--- Start Extracted records ---

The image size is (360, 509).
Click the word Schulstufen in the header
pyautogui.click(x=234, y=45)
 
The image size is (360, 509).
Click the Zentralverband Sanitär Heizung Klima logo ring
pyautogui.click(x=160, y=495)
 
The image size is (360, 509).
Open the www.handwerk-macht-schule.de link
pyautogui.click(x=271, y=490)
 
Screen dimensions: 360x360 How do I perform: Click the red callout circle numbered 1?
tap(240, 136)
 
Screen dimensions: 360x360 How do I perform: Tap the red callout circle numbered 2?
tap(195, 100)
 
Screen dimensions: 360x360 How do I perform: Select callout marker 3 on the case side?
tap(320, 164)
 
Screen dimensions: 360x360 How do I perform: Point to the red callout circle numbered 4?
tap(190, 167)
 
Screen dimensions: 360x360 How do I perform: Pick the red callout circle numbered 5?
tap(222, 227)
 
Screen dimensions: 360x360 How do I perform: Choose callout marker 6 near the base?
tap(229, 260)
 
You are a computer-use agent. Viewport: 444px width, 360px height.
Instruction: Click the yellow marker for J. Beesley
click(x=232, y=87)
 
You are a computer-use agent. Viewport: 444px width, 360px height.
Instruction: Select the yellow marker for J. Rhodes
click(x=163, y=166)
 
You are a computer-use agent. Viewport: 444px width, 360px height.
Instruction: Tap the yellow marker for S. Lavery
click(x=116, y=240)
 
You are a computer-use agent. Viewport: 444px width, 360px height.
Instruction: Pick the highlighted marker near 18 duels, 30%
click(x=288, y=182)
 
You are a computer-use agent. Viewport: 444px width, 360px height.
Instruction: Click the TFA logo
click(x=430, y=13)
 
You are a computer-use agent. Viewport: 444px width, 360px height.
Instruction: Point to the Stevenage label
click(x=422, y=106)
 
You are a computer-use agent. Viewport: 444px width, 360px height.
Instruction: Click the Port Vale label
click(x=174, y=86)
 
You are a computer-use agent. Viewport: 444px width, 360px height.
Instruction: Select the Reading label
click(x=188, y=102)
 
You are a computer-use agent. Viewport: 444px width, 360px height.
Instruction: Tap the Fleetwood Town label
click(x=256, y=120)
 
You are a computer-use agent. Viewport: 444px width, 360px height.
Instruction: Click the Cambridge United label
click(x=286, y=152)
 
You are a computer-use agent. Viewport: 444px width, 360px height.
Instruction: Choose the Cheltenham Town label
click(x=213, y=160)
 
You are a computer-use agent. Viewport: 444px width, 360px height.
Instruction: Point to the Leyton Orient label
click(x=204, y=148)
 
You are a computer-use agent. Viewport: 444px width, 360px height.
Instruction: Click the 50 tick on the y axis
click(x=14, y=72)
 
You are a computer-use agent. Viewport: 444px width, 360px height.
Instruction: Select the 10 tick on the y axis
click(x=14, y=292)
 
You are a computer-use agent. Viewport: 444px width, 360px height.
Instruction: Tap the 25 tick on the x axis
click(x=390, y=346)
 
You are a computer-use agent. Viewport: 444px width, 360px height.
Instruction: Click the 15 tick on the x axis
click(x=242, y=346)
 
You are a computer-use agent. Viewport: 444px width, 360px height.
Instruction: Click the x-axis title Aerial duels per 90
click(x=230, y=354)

--- End Extracted records ---

#### [Prompt]
Reproduce the rows word for word, starting at the beginning of the rows and ending at the line that contains "pyautogui.click(x=160, y=495)", with both ends included.

#### [Output]
The image size is (360, 509).
Click the word Schulstufen in the header
pyautogui.click(x=234, y=45)
 
The image size is (360, 509).
Click the Zentralverband Sanitär Heizung Klima logo ring
pyautogui.click(x=160, y=495)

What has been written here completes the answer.